The Times’ editorial regarding the fluoridating of Valparaiso’s water in the future did get one thing right. The answer to this important question is getting easier, but not in the way the editorial states. Many of us who have done the research believe that once the scientific facts are revealed, fluoride will eventually fall the way of asbestos, mercury and lead.
That’s what Wichita, Portland, Honolulu and hundreds of communities have recently done. Like Valparaiso, they have chosen not to have a status quo attitude about public water. Many more cities like Dallas and Austin are lining up to do the same because the science, not old dogma, is leading the way.
Instead of repeating the hype from half a century ago — and by people who really never studied fluoride properly in the first place — let’s really look at what is causing the concern.
Yes, fluoride occurs naturally in some waters and so do other toxics like lead and arsenic.
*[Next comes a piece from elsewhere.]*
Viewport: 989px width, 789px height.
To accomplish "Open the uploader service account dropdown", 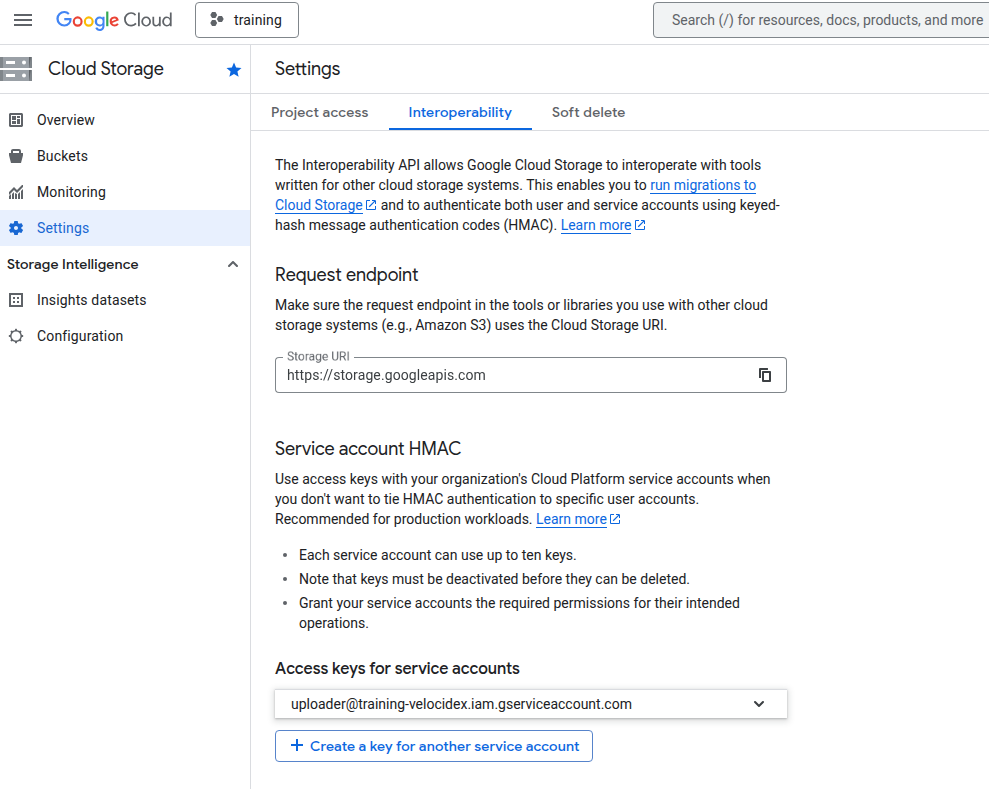I will (x=760, y=703).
What the editorial didn’t tell you is public municipalities are using a synthetic waste version of fluoride, mostly scrubbed from the exhaust stacks of phosphate fertilizer plants. And it’s not the pharmaceutical fluoride in toothpaste, which advises you to seek immediate help from a poison control center if you swallow anything larger than a pea size serving. There’s a serious reason behind the warning.
This is where real science legitimizes our concerns about what this halogen is doing to our teeth and body tissues.
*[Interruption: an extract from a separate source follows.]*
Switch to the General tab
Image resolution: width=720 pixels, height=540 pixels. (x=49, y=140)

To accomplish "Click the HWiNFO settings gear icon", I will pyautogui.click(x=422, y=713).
The editorial didn’t explain international peer-reviewed studies have confirmed fluoride eventually wears down the enamel of a tooth surface, rather than improving it. In fact, 41 percent of younger Americans now have some type of dental fluorosis, the pitting and discoloring of the teeth from an overexposure of fluoride.
And it doesn’t stop there. More international teams have found fluoride can negatively affect the thyroid, the brain, the nervous system, and is a proven contributor to bone cancer in young boys.
Even the vaunted Centers for Disease Control and Prevention has issued a warning that fluoridated water should not be mixed with baby formula because its fluoride dose is 250 times greater than mother’s breast milk.
What Valparaiso is addressing is a combination of ethics and future risk management.
Should a public municipality be in charge of an individual’s oral hygiene? And if fluoridated water is in everything from processed foods to taking a shower, then managing the dosage is absolutely impossible.
The real junk science regarding fluoride is the copy-and-paste statements made by propagandists from 60 years ago, and still being advanced by those who are unwilling to do the real research. We deserve better.